• EXCERPT:
_ _ _

Skip to main content

Bot Detection

The bot engine protects against scanners, scrapers, and crawler impersonators using a layered scorer: verified-crawler IP checks, User-Agent rules, JA3/JA4 TLS-fingerprint matching (supplied by Envoy as request headers), and header-anomaly heuristics. It is a header-phase, request-only engine — the body is never buffered for it. Any hard-block layer short-circuits immediately; the scoring layers accumulate a per-request score that blocks at a threshold, or feeds the policy-wide anomaly aggregator.

When to use it

  • Block security scanners and scripted clients by UA (sqlmap, nikto, python-requests, …).
  • Let real Googlebot/Bingbot through while hard-blocking impersonators — a UA claiming a crawler from an IP outside that crawler's published ranges.

_ _ _

• ENTRIES PROVIDED:
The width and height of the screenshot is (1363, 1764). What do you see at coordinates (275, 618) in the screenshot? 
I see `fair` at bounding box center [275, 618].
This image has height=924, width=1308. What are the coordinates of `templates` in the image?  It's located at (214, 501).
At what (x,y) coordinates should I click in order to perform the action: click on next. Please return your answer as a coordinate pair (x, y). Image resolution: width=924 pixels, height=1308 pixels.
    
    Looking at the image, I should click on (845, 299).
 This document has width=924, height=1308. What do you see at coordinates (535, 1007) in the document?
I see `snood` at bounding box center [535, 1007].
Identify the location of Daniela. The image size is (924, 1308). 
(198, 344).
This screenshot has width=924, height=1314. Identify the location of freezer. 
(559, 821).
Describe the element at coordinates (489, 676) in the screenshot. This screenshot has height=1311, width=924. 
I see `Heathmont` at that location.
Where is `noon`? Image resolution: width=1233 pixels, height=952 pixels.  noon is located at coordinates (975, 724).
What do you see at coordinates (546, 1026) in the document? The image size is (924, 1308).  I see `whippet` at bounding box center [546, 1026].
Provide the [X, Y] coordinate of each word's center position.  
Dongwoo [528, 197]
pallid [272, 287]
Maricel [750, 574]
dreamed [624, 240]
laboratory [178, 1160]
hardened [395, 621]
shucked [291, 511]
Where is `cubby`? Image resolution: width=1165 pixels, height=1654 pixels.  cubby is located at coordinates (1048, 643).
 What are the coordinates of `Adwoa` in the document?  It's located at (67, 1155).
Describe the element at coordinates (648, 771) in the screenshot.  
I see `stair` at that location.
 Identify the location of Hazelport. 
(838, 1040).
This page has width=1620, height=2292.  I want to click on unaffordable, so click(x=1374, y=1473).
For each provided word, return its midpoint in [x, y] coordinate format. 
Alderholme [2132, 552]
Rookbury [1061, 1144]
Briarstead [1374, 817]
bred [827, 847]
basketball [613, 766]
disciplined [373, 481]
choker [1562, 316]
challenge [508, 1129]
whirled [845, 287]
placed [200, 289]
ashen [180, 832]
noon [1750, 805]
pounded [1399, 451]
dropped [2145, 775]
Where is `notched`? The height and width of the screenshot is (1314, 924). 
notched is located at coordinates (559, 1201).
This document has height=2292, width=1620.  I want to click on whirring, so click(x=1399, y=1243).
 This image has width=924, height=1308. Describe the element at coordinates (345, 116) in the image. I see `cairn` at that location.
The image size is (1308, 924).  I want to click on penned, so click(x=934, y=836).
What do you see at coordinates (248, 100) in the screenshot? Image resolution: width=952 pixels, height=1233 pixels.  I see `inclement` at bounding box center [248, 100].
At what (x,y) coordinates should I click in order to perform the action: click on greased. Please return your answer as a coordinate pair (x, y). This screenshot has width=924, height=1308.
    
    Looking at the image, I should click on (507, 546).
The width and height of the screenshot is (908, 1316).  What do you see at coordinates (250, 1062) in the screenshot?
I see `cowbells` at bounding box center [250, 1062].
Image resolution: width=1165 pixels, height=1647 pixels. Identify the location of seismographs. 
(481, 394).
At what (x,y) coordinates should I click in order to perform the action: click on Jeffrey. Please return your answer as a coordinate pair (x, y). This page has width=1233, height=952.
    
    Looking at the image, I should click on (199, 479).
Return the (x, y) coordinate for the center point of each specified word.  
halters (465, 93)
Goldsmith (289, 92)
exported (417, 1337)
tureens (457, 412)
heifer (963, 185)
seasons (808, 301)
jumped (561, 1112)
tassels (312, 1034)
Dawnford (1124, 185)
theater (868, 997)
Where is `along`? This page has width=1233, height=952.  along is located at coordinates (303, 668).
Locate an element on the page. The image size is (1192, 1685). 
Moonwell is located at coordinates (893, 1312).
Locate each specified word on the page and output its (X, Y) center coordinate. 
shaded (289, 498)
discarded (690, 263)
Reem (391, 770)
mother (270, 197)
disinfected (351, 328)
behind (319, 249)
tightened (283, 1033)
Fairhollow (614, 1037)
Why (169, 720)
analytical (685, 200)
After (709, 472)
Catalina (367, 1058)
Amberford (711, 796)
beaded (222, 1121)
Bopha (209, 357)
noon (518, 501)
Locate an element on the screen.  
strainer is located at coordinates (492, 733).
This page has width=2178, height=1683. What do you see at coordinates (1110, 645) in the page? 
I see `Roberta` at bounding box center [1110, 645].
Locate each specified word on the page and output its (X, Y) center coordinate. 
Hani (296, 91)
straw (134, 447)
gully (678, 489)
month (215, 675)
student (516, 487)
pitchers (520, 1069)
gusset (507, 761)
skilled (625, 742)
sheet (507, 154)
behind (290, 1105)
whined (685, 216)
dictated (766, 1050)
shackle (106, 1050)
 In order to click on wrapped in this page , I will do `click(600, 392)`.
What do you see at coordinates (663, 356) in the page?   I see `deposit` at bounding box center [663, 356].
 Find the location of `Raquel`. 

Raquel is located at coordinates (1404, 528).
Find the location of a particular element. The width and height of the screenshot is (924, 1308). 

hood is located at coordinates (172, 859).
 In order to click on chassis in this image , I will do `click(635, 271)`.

_ _ _

• REQUIRED ACTIONS:
A) In the bot detection page, can you rewrite the paragraph that begins "The bot engine protects against scanners" as a short bulleted list that keeps its main facts?
B) Continue the bot detection page from the point where it stops.
You won't need the records for this.

• OUTPUTS BY TASK:
A)
- Protects against scanners, scrapers, and crawler impersonators with a layered scorer.
- Layers: verified-crawler IP checks, User-Agent rules, JA3/JA4 TLS-fingerprint matching (Envoy supplies the fingerprints as request headers), and header-anomaly heuristics.
- Runs in the header phase on the request only and never buffers the body.
- A hard-block layer short-circuits at once.
- Scoring layers add up a per-request score that either blocks at a threshold or feeds the policy-wide anomaly aggregator.

B)
  • Catch clients whose TLS fingerprint contradicts their claimed identity (curl presenting a browser User-Agent).
  • Accumulate weak signals (known-bot UA, suspicious JA4, missing standard headers) into a score, standalone or combined with other engines via anomaly scoring.

Configuration

FieldTypeDefaultPurpose
score_thresholdint0 (disabled)Block when the accumulated score reaches it. 0 disables score-based blocking (hard-block layers still apply).
emit_scoreboolfalseContribute the bot score to the policy anomaly aggregator instead of blocking at score_threshold.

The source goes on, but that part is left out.